Infinitely Losing My Edge
Yeah, I'm losing my edge.
I'm losing my edge.
The kids are coming up from behind.
I'm losing my edge.
I'm losing my edge to the kids from Slovakia and from Manila.
But I was there.
I was there in 1983.
I was there at the first Art of Noise show in London.
I'm losing my edge.
I'm losing my edge to the kids whose footsteps I hear when they get on the decks.
I'm losing my edge to the internet seekers who can tell me every member of every good group from 1964 to 1976.
I'm losing my edge.
To all the kids in Shanghai and Calgary.
I'm losing my edge to the art-school Bremen kids in little jackets and borrowed nostalgia for the unremembered nineties.
I'm losing my edge.
I'm losing my edge.
I can hear the footsteps every night on the decks.
But I was there.
I was there in 1987 at the first Nirvana practice in a loft in Seattle.

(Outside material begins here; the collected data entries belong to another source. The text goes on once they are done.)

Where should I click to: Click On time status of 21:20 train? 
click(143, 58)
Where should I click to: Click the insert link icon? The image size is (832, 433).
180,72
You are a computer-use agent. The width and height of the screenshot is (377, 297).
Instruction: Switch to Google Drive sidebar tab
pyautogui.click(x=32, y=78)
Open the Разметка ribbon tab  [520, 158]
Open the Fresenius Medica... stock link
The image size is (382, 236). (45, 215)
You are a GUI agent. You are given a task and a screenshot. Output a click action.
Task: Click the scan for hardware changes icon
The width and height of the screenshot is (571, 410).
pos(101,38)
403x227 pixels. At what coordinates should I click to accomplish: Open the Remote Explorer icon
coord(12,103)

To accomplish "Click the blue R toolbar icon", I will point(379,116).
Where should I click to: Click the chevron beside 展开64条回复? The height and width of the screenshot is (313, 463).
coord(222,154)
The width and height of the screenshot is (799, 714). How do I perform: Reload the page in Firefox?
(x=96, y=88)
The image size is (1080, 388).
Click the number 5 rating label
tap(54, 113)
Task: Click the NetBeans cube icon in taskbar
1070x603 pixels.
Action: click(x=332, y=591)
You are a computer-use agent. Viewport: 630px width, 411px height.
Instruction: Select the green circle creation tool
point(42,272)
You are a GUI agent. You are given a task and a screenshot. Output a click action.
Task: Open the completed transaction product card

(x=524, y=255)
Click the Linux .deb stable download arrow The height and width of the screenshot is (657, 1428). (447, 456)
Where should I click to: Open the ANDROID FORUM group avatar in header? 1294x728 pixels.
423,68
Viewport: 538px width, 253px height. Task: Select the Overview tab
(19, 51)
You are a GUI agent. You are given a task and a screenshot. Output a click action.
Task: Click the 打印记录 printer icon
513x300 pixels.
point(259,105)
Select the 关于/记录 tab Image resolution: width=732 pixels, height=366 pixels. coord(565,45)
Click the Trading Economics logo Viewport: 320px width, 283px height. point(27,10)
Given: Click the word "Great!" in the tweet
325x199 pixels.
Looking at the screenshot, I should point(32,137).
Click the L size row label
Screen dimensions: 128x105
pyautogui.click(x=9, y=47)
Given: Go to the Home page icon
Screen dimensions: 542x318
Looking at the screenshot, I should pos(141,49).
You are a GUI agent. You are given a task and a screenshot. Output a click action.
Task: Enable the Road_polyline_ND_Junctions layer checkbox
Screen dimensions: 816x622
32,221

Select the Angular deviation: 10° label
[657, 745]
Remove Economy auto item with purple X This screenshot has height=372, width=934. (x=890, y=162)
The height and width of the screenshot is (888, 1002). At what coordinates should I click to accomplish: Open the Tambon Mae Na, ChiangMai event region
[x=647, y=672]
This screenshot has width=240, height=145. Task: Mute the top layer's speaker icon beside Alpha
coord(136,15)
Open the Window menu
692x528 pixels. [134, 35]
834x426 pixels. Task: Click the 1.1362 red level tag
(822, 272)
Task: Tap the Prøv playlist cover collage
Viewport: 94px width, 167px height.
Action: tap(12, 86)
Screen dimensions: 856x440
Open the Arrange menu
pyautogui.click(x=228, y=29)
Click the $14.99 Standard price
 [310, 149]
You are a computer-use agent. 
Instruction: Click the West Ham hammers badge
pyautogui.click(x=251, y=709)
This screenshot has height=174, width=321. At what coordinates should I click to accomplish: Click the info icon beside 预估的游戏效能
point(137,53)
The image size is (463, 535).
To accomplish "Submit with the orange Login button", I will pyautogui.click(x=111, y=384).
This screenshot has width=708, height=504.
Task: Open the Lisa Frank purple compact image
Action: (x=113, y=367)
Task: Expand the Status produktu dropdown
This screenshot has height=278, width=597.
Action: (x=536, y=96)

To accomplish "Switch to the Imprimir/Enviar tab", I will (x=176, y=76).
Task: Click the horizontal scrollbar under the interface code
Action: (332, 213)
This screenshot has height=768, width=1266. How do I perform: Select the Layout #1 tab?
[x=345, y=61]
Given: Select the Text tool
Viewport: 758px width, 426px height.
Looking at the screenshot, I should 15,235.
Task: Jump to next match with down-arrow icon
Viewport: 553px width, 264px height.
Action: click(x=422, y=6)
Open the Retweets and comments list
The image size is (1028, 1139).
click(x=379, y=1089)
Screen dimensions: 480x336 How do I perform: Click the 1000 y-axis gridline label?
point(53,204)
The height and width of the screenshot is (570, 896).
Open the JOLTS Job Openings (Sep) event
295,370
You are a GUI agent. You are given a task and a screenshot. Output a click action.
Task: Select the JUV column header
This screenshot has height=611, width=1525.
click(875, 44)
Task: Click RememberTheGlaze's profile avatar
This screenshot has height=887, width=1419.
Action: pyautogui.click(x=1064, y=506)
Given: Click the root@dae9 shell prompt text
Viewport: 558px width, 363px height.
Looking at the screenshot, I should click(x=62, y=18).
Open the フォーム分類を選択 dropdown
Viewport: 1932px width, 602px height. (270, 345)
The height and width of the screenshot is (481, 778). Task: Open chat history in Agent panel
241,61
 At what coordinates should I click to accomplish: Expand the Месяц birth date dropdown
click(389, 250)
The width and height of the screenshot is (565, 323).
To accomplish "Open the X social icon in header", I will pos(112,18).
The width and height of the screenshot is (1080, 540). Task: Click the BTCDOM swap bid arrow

I was working on the oboe sounds with much patience.
I was there when Lou Reed started up his first band.
I told him, "Don't do it that way. You'll never make a dime."
I was there.
I was the first guy playing Crispy Ambulance to the rap kids.
I played it at the Roxy.
Everybody thought I was crazy.
We all know.
I was there.
I was there.
I've never been wrong.
But I'm losing my edge to better-looking people with better ideas and more talent.
And they're actually really, really nice.
I'm losing my edge.
I heard you have a compilation of every good song ever done by anybody.
Every great song by Joy Division. All the underground hits.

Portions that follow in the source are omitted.